Plot the Nyquist plot of these samples and add a disk of radius 4, the gain bound of del.

nyquist(delS) 
hold on; 
theta = linspace(-pi,pi); 
plot(del.Bound*exp(sqrt(-1)*theta),'r'); 
hold off;

Change SampleStateDimension to 1, and repeat entire procedure. The Nyquist plots again satisfy the gain bound, but the Nyquist plots are all circles, indicative of 1st order systems.

del.SampleStateDimension = 1; 
delS = usample(del,30);   
nyquist(delS) 
hold on; 
theta = linspace(-pi,pi); 
plot(del.Bound*exp(sqrt(-1)*theta),'r'); 
hold off;

With SampleStateDimension = 1, all Nyquist plots touch the gain boundary at either (–1,0) or (1,0) (frequency = 0 or Inf). Higher sampling dimension yields a Nyquist curve that reaches the gain bound at more frequencies, yielding more thorough coverage.

Create a umargin object using the default SampleStateDimension. The umargin block models uncertain gain and phase. The modeled variations are within bounded ranges. For this example use a umargin block that captures relative gain variations of a factor of two in either direction, and phase variations of ±30°.
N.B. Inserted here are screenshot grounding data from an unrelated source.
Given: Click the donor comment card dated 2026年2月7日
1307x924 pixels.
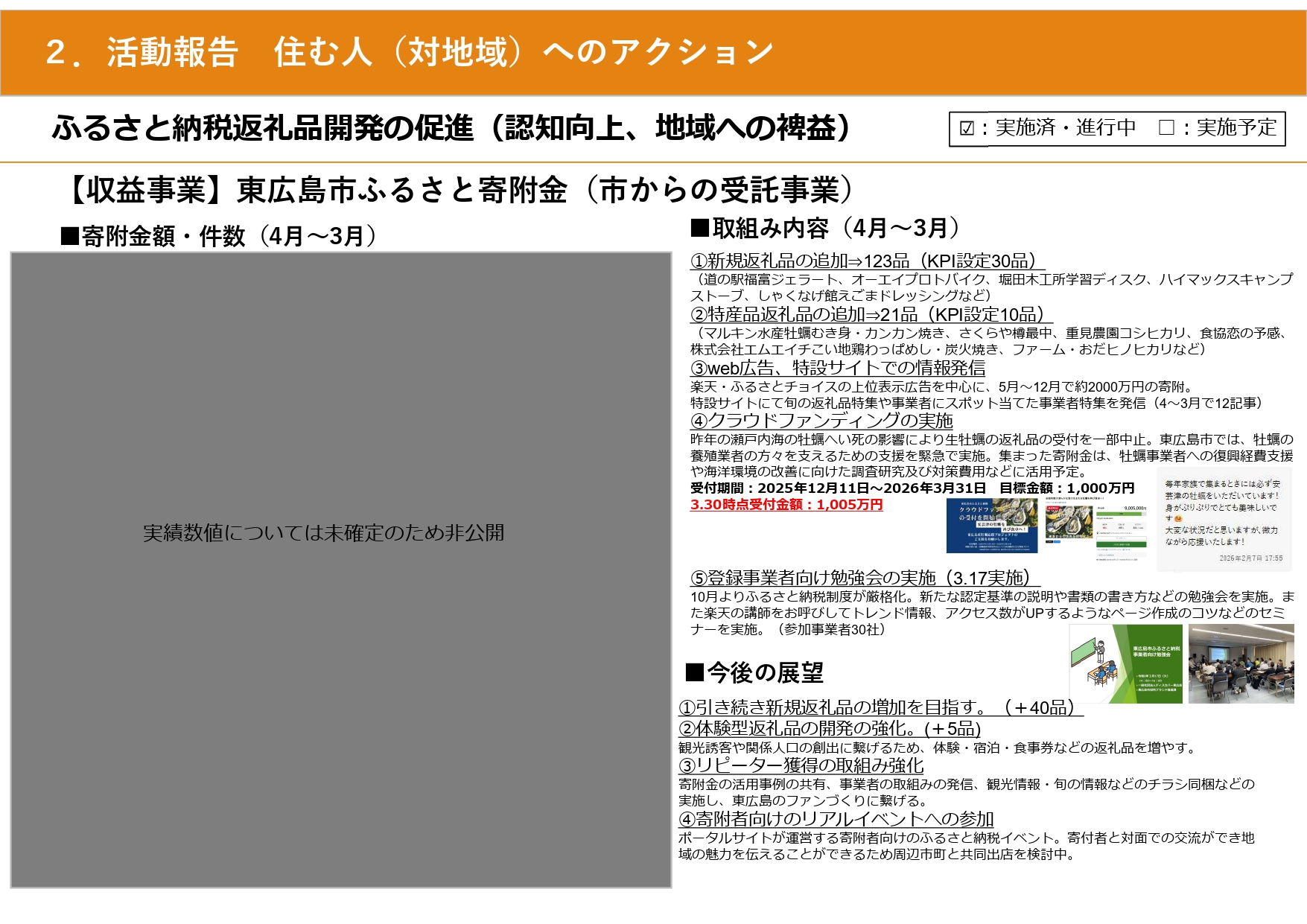Looking at the screenshot, I should coord(1224,520).
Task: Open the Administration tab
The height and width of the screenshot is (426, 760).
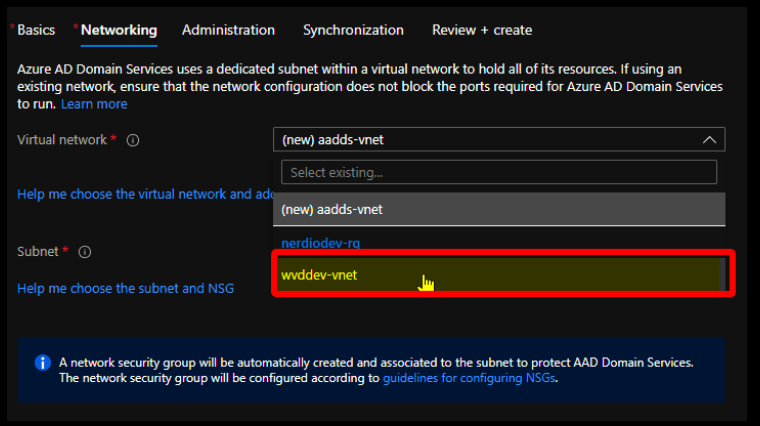Action: pyautogui.click(x=228, y=30)
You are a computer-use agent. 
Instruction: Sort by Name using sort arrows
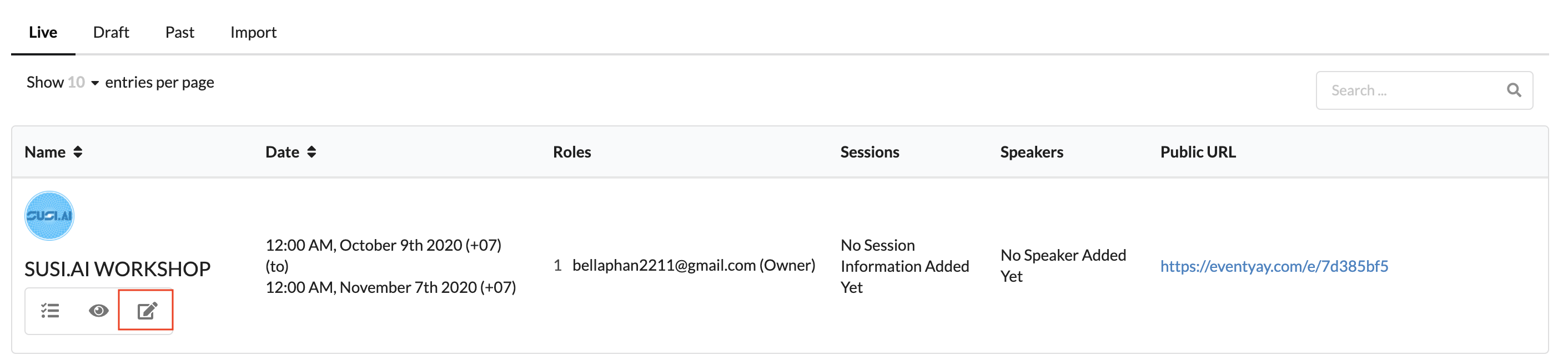(x=78, y=152)
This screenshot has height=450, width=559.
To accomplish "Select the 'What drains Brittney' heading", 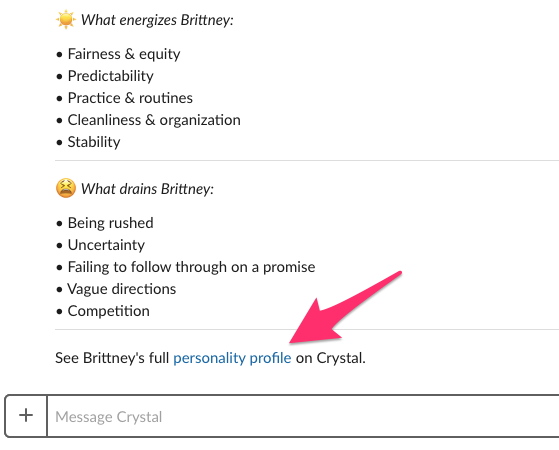I will pos(147,189).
DGM = getDGM(2,30,'tight');
F = umargin('F')
Uncertain gain/phase "F" with relative gain change in [0.5,2] and phase change of ±36.9 degrees.

The samples of a umargin block are also state-space models.

Fs = usample(F,30);
size(Fs)
30x1 array of state-space models.
Each model has 1 outputs, 1 inputs, and 3 states.

Plot the samples on the Nyquist plane.

nyquist(Fs)

The Nyquist plot of any sample of F stays within the disk of uncertainty modeled by F. To confirm this bound, use plot to examine the uncertainty disk. Compare the Nyquist plot above with the right side of the following plot.

plot(F)

For further details about the gain and phase uncertainty model, see umargin.